Why choose it: Best when the deployment has clear, stable goal and safety constraints that can be encoded as a constitution. Verified: Bai et al. 2022, Anthropic. The constitution provides a goal anchor that improves critique quality over unprincipled self-critique; however, critic and generator share the model, so a compromised model may rationalise injected steps.

More details:

ReAct iterative reasoning Interleaves reasoning traces (Thought) with actions (Act) and observations, so each action is preceded by an explicit reasoning step that can be inspected by a separate validator or logged for anomaly detection.

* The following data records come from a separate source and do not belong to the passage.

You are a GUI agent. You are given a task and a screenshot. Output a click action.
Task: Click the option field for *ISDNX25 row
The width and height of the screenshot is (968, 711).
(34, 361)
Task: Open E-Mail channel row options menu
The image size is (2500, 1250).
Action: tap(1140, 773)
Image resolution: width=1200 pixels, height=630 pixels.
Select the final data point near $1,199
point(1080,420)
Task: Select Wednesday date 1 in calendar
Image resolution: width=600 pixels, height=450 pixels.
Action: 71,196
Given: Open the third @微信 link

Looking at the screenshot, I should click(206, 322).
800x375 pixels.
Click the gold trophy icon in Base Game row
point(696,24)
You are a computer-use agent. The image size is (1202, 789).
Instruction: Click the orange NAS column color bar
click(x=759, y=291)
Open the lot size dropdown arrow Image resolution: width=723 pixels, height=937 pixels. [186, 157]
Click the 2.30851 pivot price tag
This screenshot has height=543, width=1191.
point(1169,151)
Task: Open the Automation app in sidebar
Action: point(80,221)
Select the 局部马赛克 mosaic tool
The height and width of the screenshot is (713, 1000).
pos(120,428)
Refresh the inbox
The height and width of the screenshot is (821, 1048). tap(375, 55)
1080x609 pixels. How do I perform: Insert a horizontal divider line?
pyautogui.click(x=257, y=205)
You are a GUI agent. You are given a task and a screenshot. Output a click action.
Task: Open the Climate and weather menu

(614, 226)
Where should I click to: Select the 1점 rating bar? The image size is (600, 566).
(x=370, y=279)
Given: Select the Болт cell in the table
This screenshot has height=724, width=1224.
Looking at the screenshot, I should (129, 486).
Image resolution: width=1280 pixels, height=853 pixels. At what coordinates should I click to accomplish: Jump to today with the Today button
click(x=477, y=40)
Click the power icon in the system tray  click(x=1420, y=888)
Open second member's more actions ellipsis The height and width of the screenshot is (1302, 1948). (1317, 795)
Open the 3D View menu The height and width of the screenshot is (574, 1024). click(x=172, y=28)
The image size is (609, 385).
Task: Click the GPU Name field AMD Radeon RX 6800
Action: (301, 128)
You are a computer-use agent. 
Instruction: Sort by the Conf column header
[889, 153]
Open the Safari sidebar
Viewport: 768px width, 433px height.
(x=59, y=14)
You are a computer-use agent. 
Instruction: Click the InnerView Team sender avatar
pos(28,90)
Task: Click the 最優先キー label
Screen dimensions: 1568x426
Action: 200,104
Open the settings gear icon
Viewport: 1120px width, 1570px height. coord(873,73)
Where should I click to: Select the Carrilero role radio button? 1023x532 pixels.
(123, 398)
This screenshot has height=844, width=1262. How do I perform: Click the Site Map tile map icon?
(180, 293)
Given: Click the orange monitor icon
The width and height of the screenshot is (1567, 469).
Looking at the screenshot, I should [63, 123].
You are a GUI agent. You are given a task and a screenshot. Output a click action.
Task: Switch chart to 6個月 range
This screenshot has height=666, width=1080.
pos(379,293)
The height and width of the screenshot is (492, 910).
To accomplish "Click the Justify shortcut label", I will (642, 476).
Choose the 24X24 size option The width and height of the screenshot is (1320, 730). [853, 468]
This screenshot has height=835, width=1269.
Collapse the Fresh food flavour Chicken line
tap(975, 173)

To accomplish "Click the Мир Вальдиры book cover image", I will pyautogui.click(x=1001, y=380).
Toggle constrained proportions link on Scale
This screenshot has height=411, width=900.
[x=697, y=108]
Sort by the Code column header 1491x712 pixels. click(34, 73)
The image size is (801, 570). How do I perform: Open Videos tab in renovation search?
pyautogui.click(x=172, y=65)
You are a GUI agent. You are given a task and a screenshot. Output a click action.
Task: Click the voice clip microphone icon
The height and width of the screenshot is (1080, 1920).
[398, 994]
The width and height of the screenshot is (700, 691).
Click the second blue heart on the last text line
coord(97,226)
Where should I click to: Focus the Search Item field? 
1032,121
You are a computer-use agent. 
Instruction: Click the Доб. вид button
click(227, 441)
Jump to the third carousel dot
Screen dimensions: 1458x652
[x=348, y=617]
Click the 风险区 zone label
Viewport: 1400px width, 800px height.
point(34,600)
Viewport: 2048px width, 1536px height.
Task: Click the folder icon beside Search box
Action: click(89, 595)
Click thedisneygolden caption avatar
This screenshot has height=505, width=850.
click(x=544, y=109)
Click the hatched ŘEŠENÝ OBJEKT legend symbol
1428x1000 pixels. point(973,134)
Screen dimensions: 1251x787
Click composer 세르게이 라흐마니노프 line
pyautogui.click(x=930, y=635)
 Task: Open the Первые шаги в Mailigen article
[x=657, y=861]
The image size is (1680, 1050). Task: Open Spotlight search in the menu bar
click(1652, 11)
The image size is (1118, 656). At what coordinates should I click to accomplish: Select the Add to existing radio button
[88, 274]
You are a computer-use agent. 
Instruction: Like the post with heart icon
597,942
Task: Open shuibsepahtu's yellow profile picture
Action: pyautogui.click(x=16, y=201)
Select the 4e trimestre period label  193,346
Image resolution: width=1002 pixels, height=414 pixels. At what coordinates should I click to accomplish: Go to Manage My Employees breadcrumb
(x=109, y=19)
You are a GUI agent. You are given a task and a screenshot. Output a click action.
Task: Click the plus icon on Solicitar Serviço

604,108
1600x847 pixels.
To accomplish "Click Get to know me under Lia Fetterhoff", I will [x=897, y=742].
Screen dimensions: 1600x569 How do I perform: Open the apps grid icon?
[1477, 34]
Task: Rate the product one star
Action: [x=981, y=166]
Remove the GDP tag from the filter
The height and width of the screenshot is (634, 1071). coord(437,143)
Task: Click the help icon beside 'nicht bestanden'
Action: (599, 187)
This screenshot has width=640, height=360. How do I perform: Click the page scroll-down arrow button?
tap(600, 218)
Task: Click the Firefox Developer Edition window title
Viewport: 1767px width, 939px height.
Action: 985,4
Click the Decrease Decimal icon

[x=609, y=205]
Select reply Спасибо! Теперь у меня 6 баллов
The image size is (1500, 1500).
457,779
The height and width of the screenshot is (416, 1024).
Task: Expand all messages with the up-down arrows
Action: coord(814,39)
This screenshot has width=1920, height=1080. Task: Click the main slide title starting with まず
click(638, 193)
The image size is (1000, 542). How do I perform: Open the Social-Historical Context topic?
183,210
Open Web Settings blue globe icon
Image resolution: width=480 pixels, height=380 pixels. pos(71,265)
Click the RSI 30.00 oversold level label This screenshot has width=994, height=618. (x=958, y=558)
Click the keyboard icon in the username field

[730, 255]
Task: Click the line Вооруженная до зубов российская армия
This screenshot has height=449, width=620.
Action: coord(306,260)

Why choose it: Best when auditability of the reasoning-to-action path is the primary requirement. Verified: Yao et al. 2022/2023. The reasoning trace is produced by the same model as the action, so a manipulated model produces a manipulated trace. ReAct alone is not a sufficient independence control; pair with an external validator that reviews the trace before the Act step commits.

More details:

Trade-offs

  • Each validator call adds one LLM round-trip per plan step (50-500 ms depending on model). For a ten-step task using a mid-size model this adds one to two seconds of total latency, roughly 15-30% overhead over the unvalidated path.
  • Using a smaller, cheaper validator model (for example, a 7B-parameter local model against a frontier API planner) can reduce per-call cost by an order of magnitude while accepting a modest reduction in validation quality.
  • Validator prompt engineering is non-trivial: an under-tuned validator either over-approves (no security value) or over-rejects (productivity collapse). The validator prompt must be authored and red-teamed as carefully as the agent prompt itself.

When NOT to use

  • Do not apply plan validation to single-step or trivially short task sequences where the plan structure is so simple that an independent validator adds latency without covering any meaningful attack surface.
  • Do not apply it to high-frequency, latency-sensitive workflows where even a 50 ms per-step overhead degrades the product experience below acceptable levels. Invest in tighter RBAC/ABAC scoping and tool-scope restrictions instead.
  • Plan validation provides no structural benefit when the validator and planner share the same model family and system prompt. Two instances of the same model will tend to agree, including on injected steps. Independence requires meaningfully different models or substantially different temperatures and system prompts.

Limitations

  • A sophisticated adversary that compromises the context feeding into both planner and validator defeats both. The independence assumption holds only if the validator receives a strictly limited context (goal and proposed step, not the full reasoning chain).
  • No industry-standard plan-validator benchmark exists. Every deployment authors its own validator prompt and calibrates its own acceptance threshold from scratch.

Maturity tier reasoning

  • Tier 2 because LLM-judge evaluation is Tier 1 mature in evaluation tooling (LangSmith, OpenAI Evals). The agentic application, goal-anchored per-step validation, is an operational composition of that primitive rather than a settled product pattern.
  • What keeps it from Tier 1 is the absence of a standard plan-validator benchmark and a settled industry pattern for validator prompt authoring. Each deployment tunes from scratch.

Last verified against upstream docs: 2026-05-30.